Cameron meets with Wall Street CEOs in NYC after rebuffing calls for Lockerbie inquiry
By APWednesday, July 21, 2010
Cameron meets with Wall Street CEOs in NYC
NEW YORK — British Prime Minister David Cameron met with Wall Street CEOs on his first official visit to New York on Wednesday, pressing the case for doing business in the United Kingdom.
The closed meeting included top executives at JPMorgan Chase & Co., Goldman Sachs Group Inc., Citigroup Inc. and Morgan Stanley. The British consulate said the discussions focused on prospects for more trade and investment with the UK.
Cameron, who took office 10 weeks ago, also planned talks later with U.N. Secretary-General Ban Ki-moon.
He arrived Wednesday afternoon after a visit to Washington, where he met with President Barack Obama and discussed the war in Afghanistan at the Pentagon with U.S. officials, including Deputy Defense Secretary William Lynn.

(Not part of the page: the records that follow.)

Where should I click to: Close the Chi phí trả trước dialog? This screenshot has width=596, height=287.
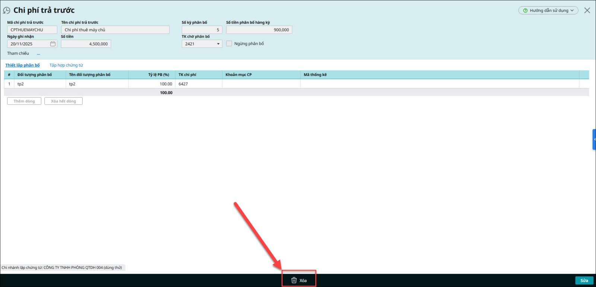coord(587,10)
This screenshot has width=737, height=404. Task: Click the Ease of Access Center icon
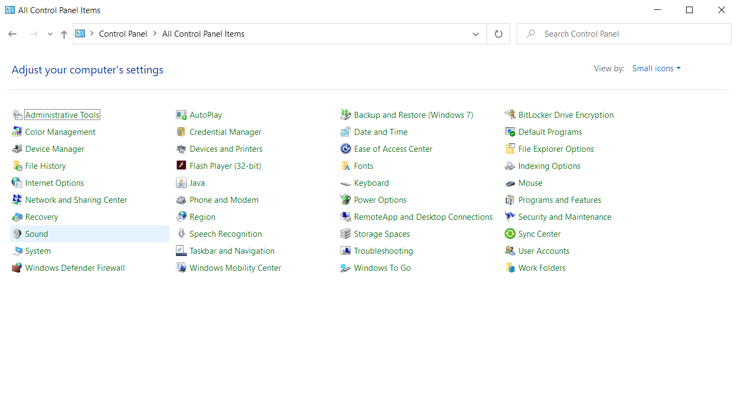(x=346, y=149)
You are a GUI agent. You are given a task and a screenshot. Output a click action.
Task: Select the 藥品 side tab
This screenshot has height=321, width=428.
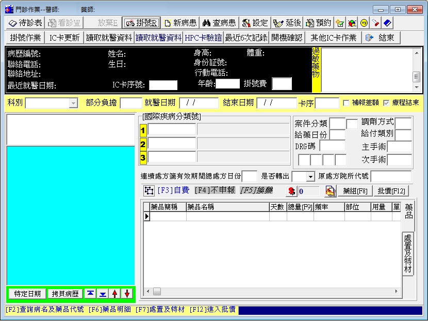[x=408, y=212]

Cameron was greeted in New York by Mayor Michael Bloomberg at a street corner just after he arrived. The pair grabbed hot dogs from a street vendor but ignored questions from reporters while they ate. Cameron did flash a thumbs-up when asked about his lunch.
He and Bloomberg planned to wrap up the day with another meal together — a more refined private dinner on the Upper East Side.
Cameron had hoped his first U.S. visit as prime minister would focus on trade and troop involvement in Afghanistan, but it has been overshadowed by questions of whether oil giant BP swayed Scotland’s decision to release the Lockerbie bomber.
Libyan Abdel Baset al-Megrahi was convicted for the 1988 bombing of a Pan Am jet over Lockerbie, Scotland, that killed 270 people, most of them American and many from the New York area. Last year the Scottish government released the cancer-stricken al-Megrahi on compassionate grounds.
The matter has received new attention because of accusations that BP helped influence the release of al-Megrahi as part of efforts to seek access to Libyan oil fields.
BP has acknowledged that it urged the British government to sign a prisoner transfer agreement with Libya but says it never specified al-Megrahi’s case.
The four U.S. senators from New York and New Jersey met with Cameron on Tuesday to press for a new investigation.
In a solo appearance Wednesday, Bloomberg said that while al-Megrahi’s release was a “miscarriage of justice,” he said he had no plans to press the case further with Cameron.
“That’s a federal issue and there’s no reason why I would bring it up,” he said.